Detection rules › Sublime MQL
Adobe branded PDF file linking to a password-protected file from untrusted sender
Detects pdf files with links to a remotely hosted password-protected file. This is a common technique abused by Phishing actors as well as Malware actors (IcedID, Remcos, Async Rat)
Threat classification
Sublime's own taxonomy (not MITRE ATT&CK).
| Category | Values |
|---|---|
| Attack types | Malware/Ransomware |
| Tactics and techniques | Encryption, Evasion, Impersonation: Brand, PDF |
Event coverage
| Message attribute |
|---|
| attachments (collection) |
| type |
Rule body MQL
type.inbound
and any(attachments,
.file_extension == "pdf"
and any(file.explode(.),
any(ml.nlu_classifier(.scan.ocr.raw).intents,
.name == "cred_theft" and .confidence == "high"
)
and strings.icontains(.scan.ocr.raw, "password-protected")
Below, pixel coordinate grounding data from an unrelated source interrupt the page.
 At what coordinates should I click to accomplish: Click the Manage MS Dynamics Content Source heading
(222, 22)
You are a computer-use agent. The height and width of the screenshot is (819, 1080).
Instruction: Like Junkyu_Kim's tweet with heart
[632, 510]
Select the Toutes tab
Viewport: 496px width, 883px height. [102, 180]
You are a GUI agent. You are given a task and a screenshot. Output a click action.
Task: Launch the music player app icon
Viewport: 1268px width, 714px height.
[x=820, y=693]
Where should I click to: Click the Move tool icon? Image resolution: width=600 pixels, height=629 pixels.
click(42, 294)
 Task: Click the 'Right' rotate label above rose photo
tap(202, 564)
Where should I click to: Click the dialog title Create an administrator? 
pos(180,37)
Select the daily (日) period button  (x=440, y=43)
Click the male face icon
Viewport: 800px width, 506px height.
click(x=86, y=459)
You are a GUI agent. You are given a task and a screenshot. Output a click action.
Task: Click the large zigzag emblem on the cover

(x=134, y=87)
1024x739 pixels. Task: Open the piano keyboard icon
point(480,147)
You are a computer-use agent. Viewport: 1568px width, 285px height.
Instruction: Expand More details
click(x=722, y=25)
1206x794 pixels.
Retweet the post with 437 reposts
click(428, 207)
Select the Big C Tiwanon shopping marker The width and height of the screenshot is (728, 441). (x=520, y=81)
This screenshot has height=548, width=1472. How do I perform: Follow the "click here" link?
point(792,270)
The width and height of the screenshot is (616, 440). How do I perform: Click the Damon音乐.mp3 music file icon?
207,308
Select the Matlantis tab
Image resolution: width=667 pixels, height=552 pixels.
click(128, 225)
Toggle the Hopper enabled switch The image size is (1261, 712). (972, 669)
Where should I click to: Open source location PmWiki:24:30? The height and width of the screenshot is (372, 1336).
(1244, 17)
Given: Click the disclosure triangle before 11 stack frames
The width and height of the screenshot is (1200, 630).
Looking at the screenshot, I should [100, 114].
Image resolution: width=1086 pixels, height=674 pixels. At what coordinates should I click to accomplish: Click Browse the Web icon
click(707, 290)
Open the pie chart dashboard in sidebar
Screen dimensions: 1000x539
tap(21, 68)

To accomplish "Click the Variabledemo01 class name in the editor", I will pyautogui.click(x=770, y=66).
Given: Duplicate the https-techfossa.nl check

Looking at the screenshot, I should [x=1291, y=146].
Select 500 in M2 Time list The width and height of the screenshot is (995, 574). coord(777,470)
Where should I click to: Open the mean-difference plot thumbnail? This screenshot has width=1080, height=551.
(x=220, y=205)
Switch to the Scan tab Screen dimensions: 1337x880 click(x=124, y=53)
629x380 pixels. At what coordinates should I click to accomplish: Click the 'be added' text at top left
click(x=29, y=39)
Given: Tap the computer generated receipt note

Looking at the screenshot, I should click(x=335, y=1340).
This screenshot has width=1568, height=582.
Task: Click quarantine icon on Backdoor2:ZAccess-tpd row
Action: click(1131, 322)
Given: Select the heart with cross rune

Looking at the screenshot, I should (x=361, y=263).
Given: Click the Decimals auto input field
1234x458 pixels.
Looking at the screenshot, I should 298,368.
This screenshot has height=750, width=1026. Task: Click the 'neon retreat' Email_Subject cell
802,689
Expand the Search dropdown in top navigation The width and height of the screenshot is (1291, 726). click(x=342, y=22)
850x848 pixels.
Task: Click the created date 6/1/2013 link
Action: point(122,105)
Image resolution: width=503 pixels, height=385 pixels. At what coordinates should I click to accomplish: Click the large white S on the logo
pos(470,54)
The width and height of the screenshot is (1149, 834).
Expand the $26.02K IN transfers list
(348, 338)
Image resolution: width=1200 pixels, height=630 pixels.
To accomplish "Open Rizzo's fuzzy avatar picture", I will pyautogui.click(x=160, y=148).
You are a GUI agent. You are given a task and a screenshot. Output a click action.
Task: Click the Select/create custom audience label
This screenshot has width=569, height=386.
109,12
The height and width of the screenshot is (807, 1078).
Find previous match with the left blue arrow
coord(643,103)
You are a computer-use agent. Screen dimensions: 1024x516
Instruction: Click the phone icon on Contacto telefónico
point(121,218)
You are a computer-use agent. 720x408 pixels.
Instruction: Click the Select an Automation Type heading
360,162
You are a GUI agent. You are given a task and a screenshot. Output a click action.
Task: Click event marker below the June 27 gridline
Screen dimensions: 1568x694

and any(ml.nlu_classifier(.scan.ocr.raw).entities,
.name == "org" and .text == "Adobe"
)
)
)
Detection logic
Scope: inbound message.
Detects pdf files with links to a remotely hosted password-protected file. This is a common technique abused by Phishing actors as well as Malware actors (IcedID, Remcos, Async Rat)
- inbound message
any of
attachmentswhere all hold:- .file_extension is 'pdf'
any of
file.explode(.)where all hold:any of
ml.nlu_classifier(.scan.ocr.raw).intentswhere all hold:- .name is 'cred_theft'
- .confidence is 'high'
- .scan.ocr.raw contains 'password-protected'
any of
ml.nlu_classifier(.scan.ocr.raw).entitieswhere all hold:- .name is 'org'
- .text is 'Adobe'
Inspects: attachments[].file_extension, type.inbound. Sensors: file.explode, ml.nlu_classifier, strings.icontains.
Indicators matched (6)
| Field | Match | Value |
|---|---|---|
attachments[].file_extension | equals | pdf |
ml.nlu_classifier(file.explode(attachments[])[].scan.ocr.raw).intents[].name | equals | cred_theft |
ml.nlu_classifier(file.explode(attachments[])[].scan.ocr.raw).intents[].confidence | equals | high |
strings.icontains | substring | password-protected |
ml.nlu_classifier(file.explode(attachments[])[].scan.ocr.raw).entities[].name | equals | org |
ml.nlu_classifier(file.explode(attachments[])[].scan.ocr.raw).entities[].text | equals | Adobe |